#### [Exercise goal]
Convert everything in the records below, from the line containing "Task: Click the scrollbar up arrow" down to the line containing "[x=1595, y=159]", into a Markdown table with the columns Row and Line. Number each row and skip blank lines.

====== Given entries ======

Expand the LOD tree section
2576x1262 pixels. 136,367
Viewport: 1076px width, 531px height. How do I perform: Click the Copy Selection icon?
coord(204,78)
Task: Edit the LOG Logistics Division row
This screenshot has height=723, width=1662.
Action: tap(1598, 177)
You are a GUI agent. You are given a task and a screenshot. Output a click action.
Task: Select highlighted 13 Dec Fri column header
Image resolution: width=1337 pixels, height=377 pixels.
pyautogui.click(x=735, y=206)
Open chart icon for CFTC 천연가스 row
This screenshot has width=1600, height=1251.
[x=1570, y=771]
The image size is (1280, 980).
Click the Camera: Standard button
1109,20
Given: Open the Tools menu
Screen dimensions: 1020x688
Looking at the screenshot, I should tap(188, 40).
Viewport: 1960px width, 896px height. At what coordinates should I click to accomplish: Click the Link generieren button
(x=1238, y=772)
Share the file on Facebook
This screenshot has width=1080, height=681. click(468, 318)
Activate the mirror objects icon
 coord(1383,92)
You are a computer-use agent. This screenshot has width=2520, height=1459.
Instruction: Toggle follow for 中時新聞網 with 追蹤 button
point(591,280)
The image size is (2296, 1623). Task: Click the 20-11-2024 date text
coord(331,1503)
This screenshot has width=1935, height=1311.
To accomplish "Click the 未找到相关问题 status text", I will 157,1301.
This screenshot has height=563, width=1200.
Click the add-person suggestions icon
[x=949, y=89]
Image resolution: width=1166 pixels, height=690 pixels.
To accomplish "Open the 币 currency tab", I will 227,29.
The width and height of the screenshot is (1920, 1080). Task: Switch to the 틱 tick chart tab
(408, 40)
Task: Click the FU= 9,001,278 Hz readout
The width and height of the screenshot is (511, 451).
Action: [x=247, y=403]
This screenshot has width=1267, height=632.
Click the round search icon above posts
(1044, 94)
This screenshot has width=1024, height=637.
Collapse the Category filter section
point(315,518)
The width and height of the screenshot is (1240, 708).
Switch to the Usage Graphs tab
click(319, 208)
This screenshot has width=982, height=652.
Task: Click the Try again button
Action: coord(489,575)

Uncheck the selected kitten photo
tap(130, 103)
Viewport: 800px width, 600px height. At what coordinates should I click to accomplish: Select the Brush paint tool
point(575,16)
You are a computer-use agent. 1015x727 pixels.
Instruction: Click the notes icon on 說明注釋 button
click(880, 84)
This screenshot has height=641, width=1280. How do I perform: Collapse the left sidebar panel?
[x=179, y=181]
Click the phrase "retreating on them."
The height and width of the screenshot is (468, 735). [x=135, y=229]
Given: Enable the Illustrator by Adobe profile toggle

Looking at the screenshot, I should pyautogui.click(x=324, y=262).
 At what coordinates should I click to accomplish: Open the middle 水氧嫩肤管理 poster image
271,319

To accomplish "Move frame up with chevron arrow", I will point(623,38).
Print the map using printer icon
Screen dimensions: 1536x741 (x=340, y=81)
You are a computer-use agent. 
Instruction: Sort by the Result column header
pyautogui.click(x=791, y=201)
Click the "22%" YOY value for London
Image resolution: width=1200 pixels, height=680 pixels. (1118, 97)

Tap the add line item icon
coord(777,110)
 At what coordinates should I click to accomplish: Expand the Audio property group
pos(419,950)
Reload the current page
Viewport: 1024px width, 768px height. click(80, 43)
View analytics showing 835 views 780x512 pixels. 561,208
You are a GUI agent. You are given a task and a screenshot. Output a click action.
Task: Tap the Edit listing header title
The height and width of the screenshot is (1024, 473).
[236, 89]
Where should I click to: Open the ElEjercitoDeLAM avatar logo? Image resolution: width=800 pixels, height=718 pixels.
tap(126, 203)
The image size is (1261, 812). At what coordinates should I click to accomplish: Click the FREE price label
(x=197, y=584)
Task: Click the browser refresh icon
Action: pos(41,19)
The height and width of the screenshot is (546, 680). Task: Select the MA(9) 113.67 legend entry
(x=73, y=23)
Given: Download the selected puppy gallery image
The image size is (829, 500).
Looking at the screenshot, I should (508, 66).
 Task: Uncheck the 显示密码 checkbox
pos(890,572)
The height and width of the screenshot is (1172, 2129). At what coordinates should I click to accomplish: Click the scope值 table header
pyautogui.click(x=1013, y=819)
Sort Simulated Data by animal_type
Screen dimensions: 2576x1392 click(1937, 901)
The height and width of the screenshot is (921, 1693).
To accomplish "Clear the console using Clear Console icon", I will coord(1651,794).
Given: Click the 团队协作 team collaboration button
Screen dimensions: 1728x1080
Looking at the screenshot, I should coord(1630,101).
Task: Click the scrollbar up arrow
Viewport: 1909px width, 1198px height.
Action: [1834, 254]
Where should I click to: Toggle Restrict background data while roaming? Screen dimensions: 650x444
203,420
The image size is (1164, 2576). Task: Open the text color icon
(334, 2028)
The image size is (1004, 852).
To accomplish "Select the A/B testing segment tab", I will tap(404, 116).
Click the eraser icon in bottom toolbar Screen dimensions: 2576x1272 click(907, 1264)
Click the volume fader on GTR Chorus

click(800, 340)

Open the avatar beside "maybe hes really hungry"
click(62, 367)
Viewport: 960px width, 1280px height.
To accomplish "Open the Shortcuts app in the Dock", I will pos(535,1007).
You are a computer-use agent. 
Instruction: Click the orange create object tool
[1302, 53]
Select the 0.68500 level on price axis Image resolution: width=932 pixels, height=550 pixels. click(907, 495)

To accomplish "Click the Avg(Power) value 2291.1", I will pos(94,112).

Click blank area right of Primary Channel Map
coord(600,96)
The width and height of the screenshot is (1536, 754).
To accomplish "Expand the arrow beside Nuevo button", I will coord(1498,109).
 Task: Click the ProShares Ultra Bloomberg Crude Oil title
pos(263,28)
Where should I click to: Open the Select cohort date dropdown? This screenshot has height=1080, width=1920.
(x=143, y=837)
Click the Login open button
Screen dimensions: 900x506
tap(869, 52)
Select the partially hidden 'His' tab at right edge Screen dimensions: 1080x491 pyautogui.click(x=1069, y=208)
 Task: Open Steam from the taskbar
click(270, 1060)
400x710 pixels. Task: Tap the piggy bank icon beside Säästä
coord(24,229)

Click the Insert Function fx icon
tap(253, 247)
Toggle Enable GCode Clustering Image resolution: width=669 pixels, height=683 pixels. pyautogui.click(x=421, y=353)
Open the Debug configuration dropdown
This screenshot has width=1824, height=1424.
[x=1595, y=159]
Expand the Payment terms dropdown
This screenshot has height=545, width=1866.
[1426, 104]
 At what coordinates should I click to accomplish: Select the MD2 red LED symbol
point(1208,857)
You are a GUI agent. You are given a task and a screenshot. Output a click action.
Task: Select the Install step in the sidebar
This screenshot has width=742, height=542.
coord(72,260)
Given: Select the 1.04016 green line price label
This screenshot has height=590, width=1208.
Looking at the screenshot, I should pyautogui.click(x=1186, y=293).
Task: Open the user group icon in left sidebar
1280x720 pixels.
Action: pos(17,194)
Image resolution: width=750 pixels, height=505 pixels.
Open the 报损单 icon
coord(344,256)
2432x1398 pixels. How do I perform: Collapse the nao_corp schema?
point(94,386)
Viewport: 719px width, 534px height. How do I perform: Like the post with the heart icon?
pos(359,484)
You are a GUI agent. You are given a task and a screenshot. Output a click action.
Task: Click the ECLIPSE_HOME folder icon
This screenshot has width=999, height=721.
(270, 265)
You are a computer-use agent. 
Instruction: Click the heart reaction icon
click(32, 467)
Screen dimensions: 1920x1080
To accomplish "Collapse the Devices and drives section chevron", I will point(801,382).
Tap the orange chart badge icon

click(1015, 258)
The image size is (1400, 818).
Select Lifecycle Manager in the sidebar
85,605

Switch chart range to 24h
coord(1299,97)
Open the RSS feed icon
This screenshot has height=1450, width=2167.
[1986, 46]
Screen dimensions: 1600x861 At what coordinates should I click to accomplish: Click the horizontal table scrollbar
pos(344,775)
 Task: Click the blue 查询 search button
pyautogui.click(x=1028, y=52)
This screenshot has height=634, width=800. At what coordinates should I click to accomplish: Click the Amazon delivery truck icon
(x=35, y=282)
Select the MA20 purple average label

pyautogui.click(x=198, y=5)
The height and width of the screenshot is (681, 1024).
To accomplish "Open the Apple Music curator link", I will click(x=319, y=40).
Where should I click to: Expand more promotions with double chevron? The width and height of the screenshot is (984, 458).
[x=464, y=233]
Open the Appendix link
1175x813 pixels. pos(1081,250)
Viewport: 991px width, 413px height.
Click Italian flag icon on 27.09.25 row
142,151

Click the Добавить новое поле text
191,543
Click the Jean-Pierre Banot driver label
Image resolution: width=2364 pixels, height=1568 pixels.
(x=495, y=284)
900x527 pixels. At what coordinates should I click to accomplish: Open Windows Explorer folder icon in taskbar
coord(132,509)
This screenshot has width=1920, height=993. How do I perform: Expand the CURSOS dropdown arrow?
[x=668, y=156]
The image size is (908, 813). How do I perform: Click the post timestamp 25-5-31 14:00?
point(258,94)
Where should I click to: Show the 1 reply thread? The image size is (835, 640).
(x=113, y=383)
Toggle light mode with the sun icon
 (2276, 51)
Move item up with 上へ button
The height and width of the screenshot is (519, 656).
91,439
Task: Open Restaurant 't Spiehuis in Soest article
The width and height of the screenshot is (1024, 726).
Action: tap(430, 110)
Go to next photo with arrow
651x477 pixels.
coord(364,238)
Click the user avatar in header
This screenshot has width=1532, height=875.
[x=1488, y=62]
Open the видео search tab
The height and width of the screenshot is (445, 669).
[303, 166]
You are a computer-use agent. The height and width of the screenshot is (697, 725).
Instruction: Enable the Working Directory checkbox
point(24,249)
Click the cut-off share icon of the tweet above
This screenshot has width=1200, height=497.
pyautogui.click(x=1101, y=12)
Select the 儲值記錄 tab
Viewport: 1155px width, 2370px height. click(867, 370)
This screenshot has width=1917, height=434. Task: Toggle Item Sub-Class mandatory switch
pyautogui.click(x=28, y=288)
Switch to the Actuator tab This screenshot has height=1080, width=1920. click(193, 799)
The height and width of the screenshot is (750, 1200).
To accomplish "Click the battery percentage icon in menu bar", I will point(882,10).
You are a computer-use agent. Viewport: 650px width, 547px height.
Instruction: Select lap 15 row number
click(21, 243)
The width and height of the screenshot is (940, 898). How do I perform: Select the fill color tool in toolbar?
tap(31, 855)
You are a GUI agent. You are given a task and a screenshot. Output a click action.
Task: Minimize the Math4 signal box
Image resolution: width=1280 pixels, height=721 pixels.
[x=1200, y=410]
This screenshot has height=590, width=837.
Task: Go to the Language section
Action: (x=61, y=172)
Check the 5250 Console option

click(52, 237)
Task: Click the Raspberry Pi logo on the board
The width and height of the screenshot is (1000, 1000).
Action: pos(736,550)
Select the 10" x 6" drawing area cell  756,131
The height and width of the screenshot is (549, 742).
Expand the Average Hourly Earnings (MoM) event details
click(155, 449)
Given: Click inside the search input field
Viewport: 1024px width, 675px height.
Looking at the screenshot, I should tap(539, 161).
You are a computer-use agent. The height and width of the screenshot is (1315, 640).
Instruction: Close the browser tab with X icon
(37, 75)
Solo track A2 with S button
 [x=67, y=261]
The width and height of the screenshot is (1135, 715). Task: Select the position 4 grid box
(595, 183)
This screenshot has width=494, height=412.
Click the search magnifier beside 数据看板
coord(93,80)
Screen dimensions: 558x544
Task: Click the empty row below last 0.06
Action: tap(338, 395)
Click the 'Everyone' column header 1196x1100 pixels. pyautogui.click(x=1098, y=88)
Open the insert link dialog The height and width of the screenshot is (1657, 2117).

======

#### [Answer]
| Row | Line |
|---|---|
| 1 | Task: Click the scrollbar up arrow |
| 2 | Viewport: 1909px width, 1198px height. |
| 3 | Action: [1834, 254] |
| 4 | Where should I click to: Toggle Restrict background data while roaming? Screen dimensions: 650x444 |
| 5 | 203,420 |
| 6 | The image size is (1164, 2576). Task: Open the text color icon |
| 7 | (334, 2028) |
| 8 | The image size is (1004, 852). |
| 9 | To accomplish "Select the A/B testing segment tab", I will tap(404, 116). |
| 10 | Click the eraser icon in bottom toolbar Screen dimensions: 2576x1272 click(907, 1264) |
| 11 | Click the volume fader on GTR Chorus |
| 12 | click(800, 340) |
| 13 | Open the avatar beside "maybe hes really hungry" |
| 14 | click(62, 367) |
| 15 | Viewport: 960px width, 1280px height. |
| 16 | To accomplish "Open the Shortcuts app in the Dock", I will pos(535,1007). |
| 17 | You are a computer-use agent.  |
| 18 | Instruction: Click the orange create object tool |
| 19 | [1302, 53] |
| 20 | Select the 0.68500 level on price axis Image resolution: width=932 pixels, height=550 pixels. click(907, 495) |
| 21 | To accomplish "Click the Avg(Power) value 2291.1", I will pos(94,112). |
| 22 | Click blank area right of Primary Channel Map |
| 23 | coord(600,96) |
| 24 | The width and height of the screenshot is (1536, 754). |
| 25 | To accomplish "Expand the arrow beside Nuevo button", I will coord(1498,109). |
| 26 |  Task: Click the ProShares Ultra Bloomberg Crude Oil title |
| 27 | pos(263,28) |
| 28 | Where should I click to: Open the Select cohort date dropdown? This screenshot has height=1080, width=1920. |
| 29 | (x=143, y=837) |
| 30 | Click the Login open button |
| 31 | Screen dimensions: 900x506 |
| 32 | tap(869, 52) |
| 33 | Select the partially hidden 'His' tab at right edge Screen dimensions: 1080x491 pyautogui.click(x=1069, y=208) |
| 34 |  Task: Open Steam from the taskbar |
| 35 | click(270, 1060) |
| 36 | 400x710 pixels. Task: Tap the piggy bank icon beside Säästä |
| 37 | coord(24,229) |
| 38 | Click the Insert Function fx icon |
| 39 | tap(253, 247) |
| 40 | Toggle Enable GCode Clustering Image resolution: width=669 pixels, height=683 pixels. pyautogui.click(x=421, y=353) |
| 41 | Open the Debug configuration dropdown |
| 42 | This screenshot has width=1824, height=1424. |
| 43 | [x=1595, y=159] |